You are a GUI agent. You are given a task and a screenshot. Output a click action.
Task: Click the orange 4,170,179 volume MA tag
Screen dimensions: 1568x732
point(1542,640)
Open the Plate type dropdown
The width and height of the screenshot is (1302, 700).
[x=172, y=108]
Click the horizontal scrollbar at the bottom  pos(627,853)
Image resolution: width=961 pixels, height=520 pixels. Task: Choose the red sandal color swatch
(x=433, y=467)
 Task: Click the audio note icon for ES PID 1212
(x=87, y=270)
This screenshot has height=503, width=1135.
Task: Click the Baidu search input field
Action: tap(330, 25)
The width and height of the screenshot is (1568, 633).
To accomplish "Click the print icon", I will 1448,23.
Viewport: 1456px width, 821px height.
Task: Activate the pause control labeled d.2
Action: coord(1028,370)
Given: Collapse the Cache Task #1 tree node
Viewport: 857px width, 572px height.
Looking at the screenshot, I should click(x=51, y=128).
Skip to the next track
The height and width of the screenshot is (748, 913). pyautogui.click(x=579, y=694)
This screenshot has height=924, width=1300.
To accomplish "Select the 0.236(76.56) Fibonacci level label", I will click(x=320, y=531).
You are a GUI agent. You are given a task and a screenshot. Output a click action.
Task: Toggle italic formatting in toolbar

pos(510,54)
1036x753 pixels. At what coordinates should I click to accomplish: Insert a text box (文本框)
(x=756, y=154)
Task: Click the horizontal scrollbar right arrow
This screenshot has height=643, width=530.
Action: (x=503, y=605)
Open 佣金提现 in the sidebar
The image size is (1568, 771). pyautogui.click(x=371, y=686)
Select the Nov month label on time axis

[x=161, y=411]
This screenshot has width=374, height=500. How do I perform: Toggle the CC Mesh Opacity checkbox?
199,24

- **Exercise details**: Copy every line from the material in which the word "scrollbar" can be found.

- **Expected answer**:
Click the horizontal scrollbar at the bottom  pos(627,853)
Task: Click the horizontal scrollbar right arrow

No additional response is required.